Est-ce que vous pourriez vous présenter succinctement ?
Le groupe : Maxime, guitare et chant – Samuel, batterie – Kévin, basse – Simon, synthés
Maxime : Ha, et je fais du kazoo aussi.

Sur scène ?
Maxime : Oui… non en fait c’est une passion privée, je fais du badminton aussi. (rires)

Vous n’étiez que trois au début, je crois savoir que c’est toi Simon qui a rejoint la formation ensuite. Tu as participé aux albums ?
Simon : J’ai joué sur les deux albums. Les gars avaient déjà enregistré Primates (leur premier album sorti en 2019, ndlr) et m’ont proposé de rejoindre le groupe pour quelques concerts. C’était bien (« ça c’est ta vision des choses » lance Samuel d’un air taquin) et j’ai donc rejoint notre pote qui finissait le mix pour rajouter quelques claviers sur Primates, à savoir les deux premières de l’album et la chanson K2.

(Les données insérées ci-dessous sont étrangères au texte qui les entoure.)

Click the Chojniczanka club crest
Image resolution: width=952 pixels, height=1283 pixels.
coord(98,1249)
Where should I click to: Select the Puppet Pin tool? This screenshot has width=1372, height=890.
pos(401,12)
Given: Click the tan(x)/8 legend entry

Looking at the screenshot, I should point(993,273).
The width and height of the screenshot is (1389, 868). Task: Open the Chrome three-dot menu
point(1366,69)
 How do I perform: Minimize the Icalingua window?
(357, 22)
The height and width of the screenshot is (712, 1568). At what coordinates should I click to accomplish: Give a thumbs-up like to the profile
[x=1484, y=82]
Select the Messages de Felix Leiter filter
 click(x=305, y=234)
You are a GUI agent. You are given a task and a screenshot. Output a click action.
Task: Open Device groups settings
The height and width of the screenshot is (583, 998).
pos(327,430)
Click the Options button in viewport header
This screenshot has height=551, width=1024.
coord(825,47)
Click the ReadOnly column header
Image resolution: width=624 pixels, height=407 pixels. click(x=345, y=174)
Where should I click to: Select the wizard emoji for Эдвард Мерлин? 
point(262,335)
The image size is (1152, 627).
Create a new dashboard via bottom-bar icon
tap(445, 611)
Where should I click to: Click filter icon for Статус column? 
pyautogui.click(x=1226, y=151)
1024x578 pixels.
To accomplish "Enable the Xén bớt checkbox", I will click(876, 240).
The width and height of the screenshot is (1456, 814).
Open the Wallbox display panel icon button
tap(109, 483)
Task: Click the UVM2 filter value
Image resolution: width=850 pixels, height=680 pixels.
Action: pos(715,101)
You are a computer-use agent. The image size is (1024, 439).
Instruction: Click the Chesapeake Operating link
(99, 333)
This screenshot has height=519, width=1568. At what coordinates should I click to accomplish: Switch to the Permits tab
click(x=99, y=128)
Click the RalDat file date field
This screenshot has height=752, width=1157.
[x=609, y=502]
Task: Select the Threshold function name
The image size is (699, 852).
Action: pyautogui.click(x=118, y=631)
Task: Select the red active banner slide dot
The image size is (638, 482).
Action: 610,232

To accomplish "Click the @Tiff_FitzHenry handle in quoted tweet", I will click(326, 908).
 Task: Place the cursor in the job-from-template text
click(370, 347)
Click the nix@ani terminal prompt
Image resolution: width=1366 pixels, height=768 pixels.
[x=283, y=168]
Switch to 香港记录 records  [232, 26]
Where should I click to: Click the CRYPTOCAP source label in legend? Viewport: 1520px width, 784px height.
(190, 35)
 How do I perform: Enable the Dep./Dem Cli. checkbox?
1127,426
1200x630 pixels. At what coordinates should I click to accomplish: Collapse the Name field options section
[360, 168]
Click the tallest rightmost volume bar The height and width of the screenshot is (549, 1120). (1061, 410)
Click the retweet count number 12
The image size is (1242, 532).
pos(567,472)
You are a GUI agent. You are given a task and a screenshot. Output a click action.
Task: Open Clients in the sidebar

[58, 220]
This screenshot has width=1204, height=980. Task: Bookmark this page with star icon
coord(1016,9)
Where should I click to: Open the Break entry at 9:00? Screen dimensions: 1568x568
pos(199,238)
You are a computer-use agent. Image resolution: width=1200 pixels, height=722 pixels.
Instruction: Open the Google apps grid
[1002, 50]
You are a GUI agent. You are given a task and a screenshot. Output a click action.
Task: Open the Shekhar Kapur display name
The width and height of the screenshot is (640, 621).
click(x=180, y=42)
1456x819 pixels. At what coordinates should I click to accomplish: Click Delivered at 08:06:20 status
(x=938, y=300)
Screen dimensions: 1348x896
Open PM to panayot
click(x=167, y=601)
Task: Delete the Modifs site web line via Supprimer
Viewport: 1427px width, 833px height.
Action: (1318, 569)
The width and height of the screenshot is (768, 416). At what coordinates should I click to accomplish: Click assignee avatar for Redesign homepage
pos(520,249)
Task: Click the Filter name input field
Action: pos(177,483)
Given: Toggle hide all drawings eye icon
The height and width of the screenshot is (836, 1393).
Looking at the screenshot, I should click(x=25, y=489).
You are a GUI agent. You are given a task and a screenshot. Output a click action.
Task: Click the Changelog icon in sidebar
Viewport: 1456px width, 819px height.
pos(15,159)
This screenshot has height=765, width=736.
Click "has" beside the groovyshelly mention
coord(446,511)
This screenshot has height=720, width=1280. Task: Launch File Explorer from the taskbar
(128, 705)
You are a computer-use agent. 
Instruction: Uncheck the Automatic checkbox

Il n’y a pas de claviers sur Gesture (second EP sorti en 2015, ndlr) ? J’aurais juré… c’est surtout avec Primates que je vous ai découvert. En parlant d’enregistrement, j’ai noté qu’il y avait un gros laps de temps entre la création de vos albums et leur parution, environ un an à chaque fois, est-ce que c’est volontaire ?
Samuel : Ça va être le procès de Baston cette interview ! (rires)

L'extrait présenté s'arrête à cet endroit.